MG OMD's Bell pointed out that media buyers' job is to find the right blend of “opportunities out there” and that means following consumers and blended channels.

“I think what's important is the channels themselves are changing,” she added. “So broadcast TV is no longer just broadcast TV. We've got clients at the moment where 42% of their YouTube advertising is appearing on TV. So it's all blurred. It's all changing.”

BT's Graeme Adams and MG OMD's Natalie Bell said YouTube can help brands find harder to reach demos.

Incremental gains

Adams, BT Group’s head of media, told the festival that advertising on YouTube is delivering incremental reach of 15% on mass audiences and up to 25% on harder to reach audiences, such as younger demographics.

He said: “That's translated through to movements in brand tracking, but also through to the econometrics that we're doing as well. And we're seeing improvements in effectiveness at the back of that incremental reach.”

At MG OMD, most clients are adding YouTube to their TV plans and achieving an average incremental reach of 12%. 

“When we're adding YouTube to TV plans on a client like Renault, we're seeing 17-18% incremental reach, and on Royal Navy, [which is targeting] younger male viewers, it's north of that,” Bell explained.

“And on some of those clients, we're also seeing lifts in search.
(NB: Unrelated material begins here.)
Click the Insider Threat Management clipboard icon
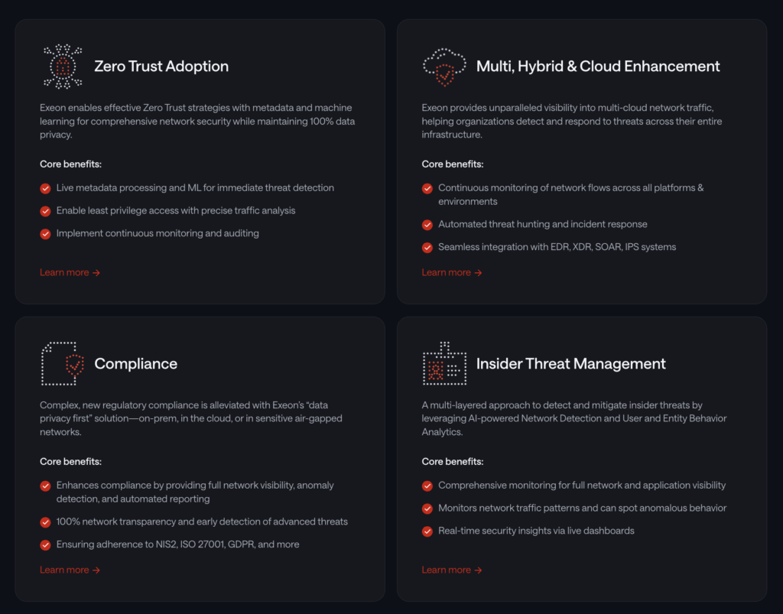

So you can then think about the ‘bothism’ point [and] how you are looking at it within your overall mix.”

That said, Bell and Adams warned about using the right creative for the platform to get the best results.

“The beauty of YouTube is you get an enormous amount of data that can tell you how things are performing,” Bell said. “And it is undeniable that adapting creative is going to perform better.”
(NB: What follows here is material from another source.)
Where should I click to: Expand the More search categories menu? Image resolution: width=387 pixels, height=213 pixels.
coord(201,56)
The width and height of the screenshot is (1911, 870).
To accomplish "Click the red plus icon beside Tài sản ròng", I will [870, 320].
Adams said it was important to make sure the copy is “fit for the format” and “don’t just use your TV ad and expect it’s going to work”.

Creative equals?

As well as getting into the serious business of advertising, YouTube wheeled out the star power to make its event zing, with appearances from DJ Annie MacManus, and the aformentioned Campbell, Dimoldenberg, who hosts the quirky interview series Chicken Shop Date, and Sheeran.

Sheeran treated viewers to a live performance of Shivers, the recent single from his forthcoming fourth album. The video for the track, which has racked up 41 million views on YouTube, landed at a difficult moment for the platform, just days after a report from App Annie found that people in the UK and US were now spending more time using social video upstart TikTok than its more established rival.

So it was telling that in his interview with Lyor Cohen, global head of music for YouTube, Sheeran praised YouTube Shorts, the platform’s answer to TikTok’s hugely popular format, which Cohen called “the biggest priority that I've ever seen since I've been at YouTube”.

“What I think is great about it [Shorts] is it allows anyone to be creative on a budget,” Sheeran said. “They can just make something, be super creative about it, and instantly see the reaction to it. I love that it's allowing new songs to break as well. So, yeah, I think it's a fantastic thing and I love [that] you can have an unknown artist from anywhere have a song go viral on a Short.”

Cohen went on to say: “I'm not surprised that Ed uses Shorts. He's always been an innovator and this is a perfect product for him to utilise. Music is so critical: it makes people happy, and makes people exercise better and love better, it makes people relax better. What better place to advertise, than behind and with music?”

YouTube will be eagerly hoping that Sheeran’s down to earth charm and infectious tunes give its product an edge in the fierce battle for social media attention – and adspend.